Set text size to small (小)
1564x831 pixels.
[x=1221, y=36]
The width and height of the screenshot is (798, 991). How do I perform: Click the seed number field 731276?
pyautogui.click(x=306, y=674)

= = =

* _Enunciado del ejercicio_:
Transcribe sin ningún cambio todas las líneas del listado anterior.

* _Resultado del ejercicio_:
Set text size to small (小)
1564x831 pixels.
[x=1221, y=36]
The width and height of the screenshot is (798, 991). How do I perform: Click the seed number field 731276?
pyautogui.click(x=306, y=674)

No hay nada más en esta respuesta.